§ **Problem details**
Once the line containing "You are a GUI" is found in the data below, repeat it and every later line exactly, leaving the pictures out.

§ **Material shown**
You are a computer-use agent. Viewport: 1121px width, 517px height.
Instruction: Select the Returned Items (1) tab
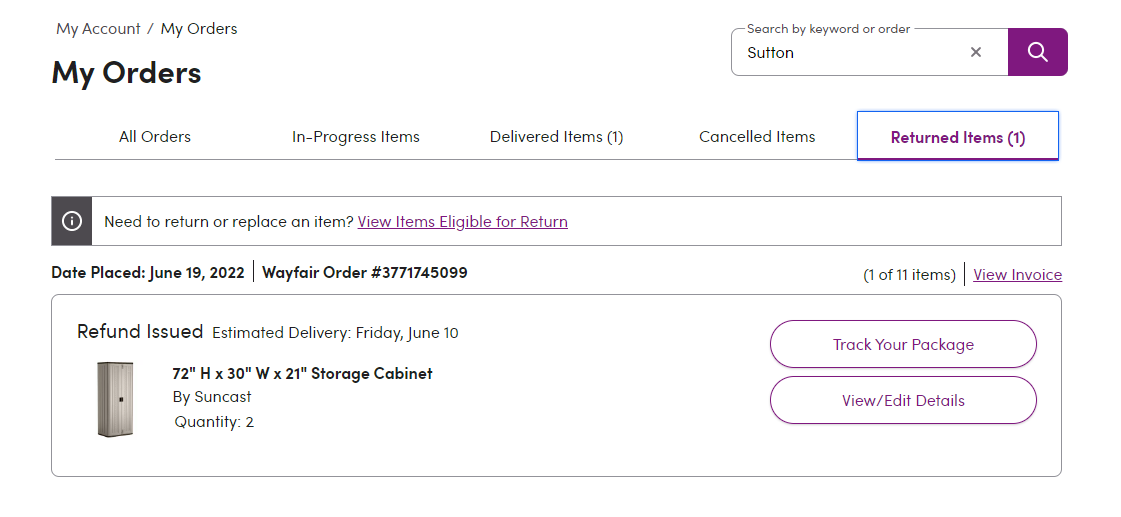(x=958, y=137)
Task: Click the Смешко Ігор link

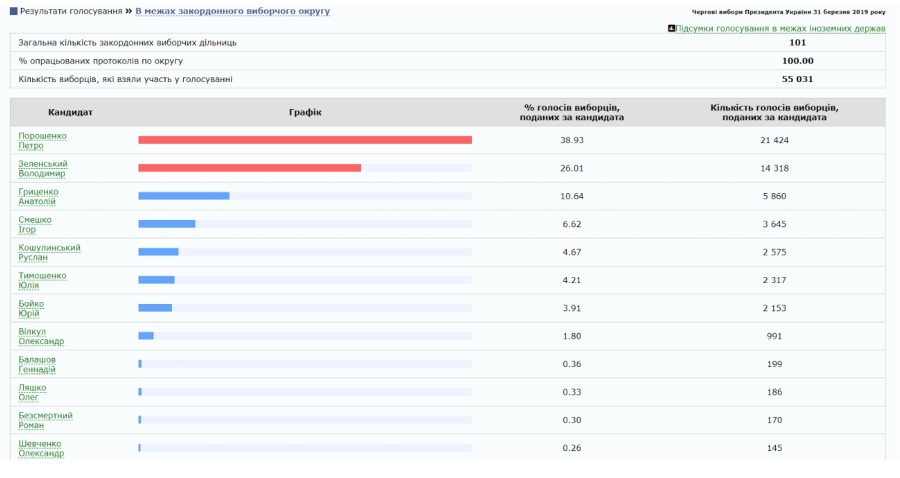Action: [35, 224]
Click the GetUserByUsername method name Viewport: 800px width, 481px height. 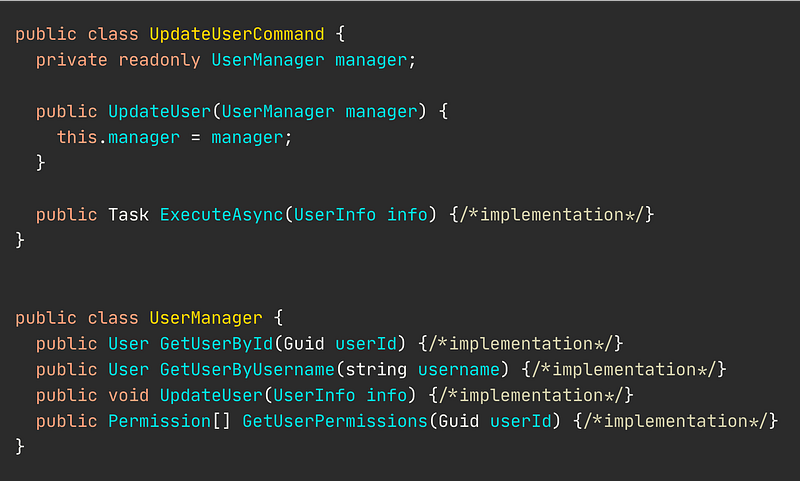click(247, 369)
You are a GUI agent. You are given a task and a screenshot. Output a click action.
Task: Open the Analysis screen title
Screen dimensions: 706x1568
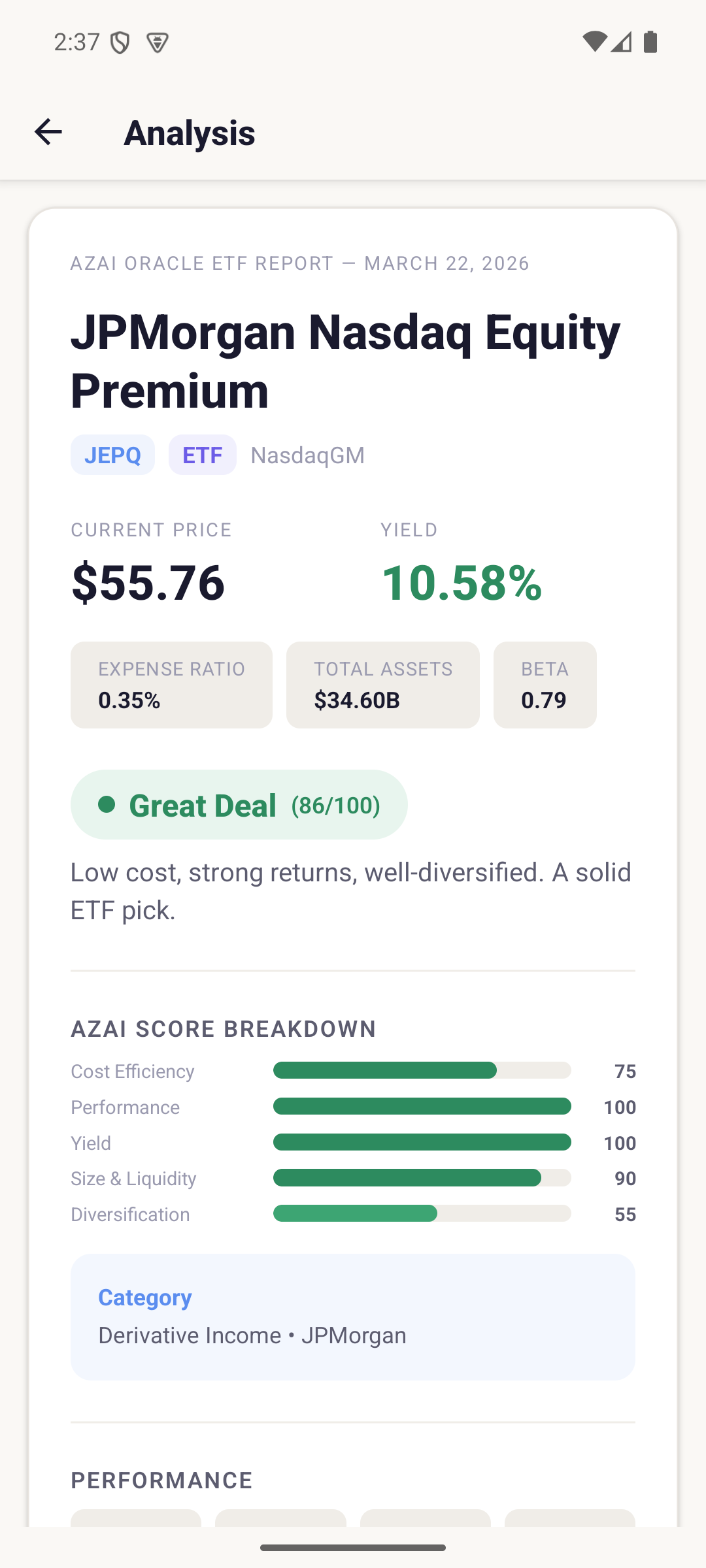pos(189,133)
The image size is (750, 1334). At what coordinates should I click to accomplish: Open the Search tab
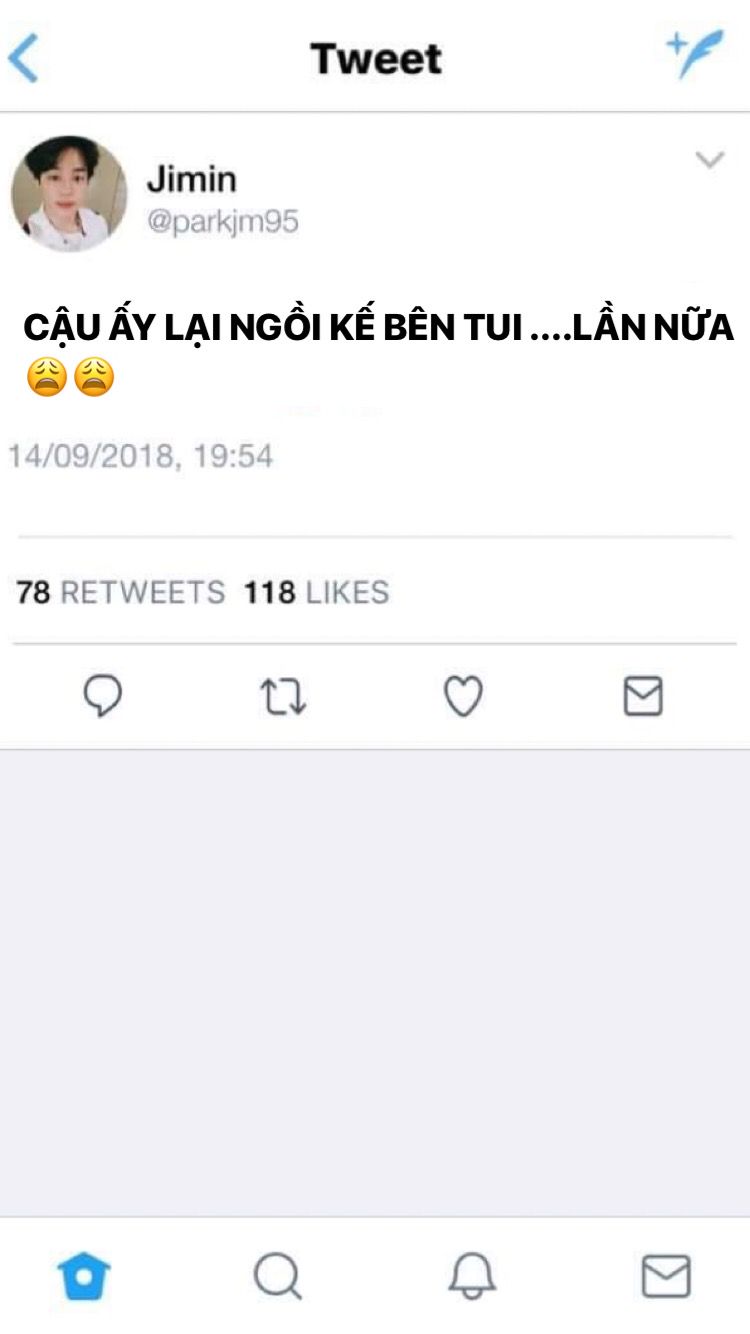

§ **Response**
You are a GUI agent. You are given a task and a screenshot. Output a click action.
Task: Open the Analysis screen title
Screen dimensions: 706x1568
pos(189,133)
The image size is (750, 1334). At what coordinates should I click to accomplish: Open the Search tab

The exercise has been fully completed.